A Crucificação de Jesus Cristo
Os Mórmons acreditam que Cristo viveu e que continua a viver. Eles também acreditam na Expiação, Crucificação, e Ressurreição de Cristo que fez possível a toda humanidade para se arrepender de seus pecados e para que possam ressuscitar.

A crucificação, ato comum durante o período do Novo Testamento, era uma das formas de execução mais cruéis usadas pelos Romanos. A pessoa sendo crucificada geralmente era chicoteada e açoitada antes.
A pessoa era então forçada a carregar sua cruz até o local da execução. As roupas da pessoa eram geralmente tiradas pelos soldados que o executaria. Os pés e as mãos da pessoa eram então amarradas ou pregadas na cruz. A cruz então era colocada de pé de modo que os pés da pessoa ficava apenas 60 a 90 cm acima do chão. Esse tipo de execução podia levar até três dias, e algumas vezes os guardas quebravam as pernas do prisioneiro, como se fosse um ato de misericórdia para acelerar o processo. As pessoas que estavam penduradas na cruz geralmente morriam por asfixia.
A prisão e a crucificação de Cristo foram ilegais em quase todos os atos. Cristo foi aprisionado durante a noite. Seu julgamento no Sinédrio não incluiu todos seus membros e não foi conduzido no local apropriado. A corte foi realizada antes da manhã do sacrifício e em um dia santo, o que também era ilegal.

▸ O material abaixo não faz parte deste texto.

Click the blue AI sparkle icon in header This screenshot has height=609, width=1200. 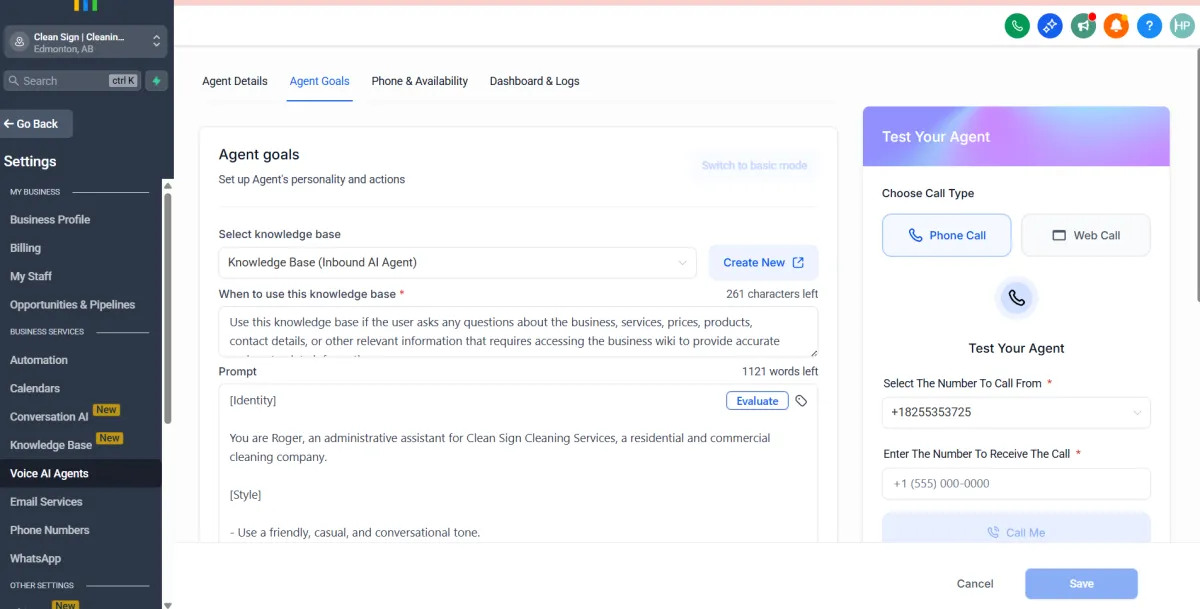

Quando a voz do povo pediu a crucificação de Cristo ele já havia sido espancado, humilhado e chicoteado. Um antigo presidente da Igreja Mórmon, Spencer W. Kimball, falou sobre a reação do Salvador nesse evento: “Com dignidade calma, contida e divina ele se levantou quando os homens cuspiram em sua face. Ele permaneceu composto. Nenhuma palavra de raiva escapou dos seus lábios. Eles estapearam sua face e espancaram o seu corpo. Ainda assim ele permaneceu resoluto, não intimidado”.
Cristo foi então forçado a carregar a cruz. Ele estava fraco e não podia carregá-la, então Simão, o cirineu, a carregou por Ele. Presidente Kimball continua explicando o que aconteceu: “Os cravos foram então pregados em suas mãos e pés, através da carne macia e trêmula. A agonia aumenta. A cruz é colocada no buraco, a carne se rasga. A dor! Então mais cravos são pregados em seus pulsos para se ter certeza que o corpo não iria cair da cruz e então se recobrar. Então zombaram dele mais uma vez : ‘Salvou os outros, e a si mesmo não pode salvar-se. Se é o Rei de Israel, desça agora da cruz, e crê-lo-emos’ (Mateus 27:42). Que tentação deve ter sido para o Senhor que poderia ter descido da cruz são e salvo sem cicatrizes ou machucados! Que desafio deve ter sido, mas ainda assim ele se concentrou e soou grandes gotas de sangue em sua agonia enquanto enfrentava a sua missão – avançar contra toda indignidade bruta e encontrar a morte no fim, para trazer vida para esses mesmos homens e seus filhos, caso eles dessem ouvidos”.
Mesmo em agonia Cristo disse: “Pai, Perdoa-lhes, porque não sabem o que fazem” (Lucas 23:34). Cristo entregou então seu espírito, tendo permanecido perfeito, cumprindo Sua missão. A crucificação de Cristo foi uma parte essencial de Sua missão. Em João 10:17-18 Cristo diz a Pilatos: “Porque dou minha vida para tornar a tomá-la. Ninguém ma tira de mim, mas eu de mim mesmo a dou; tenho poder para a dar, e poder para tornar a tomá-la”. Os Mórmons acreditam que porque Cristo deu sua vida de sua própria vontade, Ele pôde salvar-nos da morte.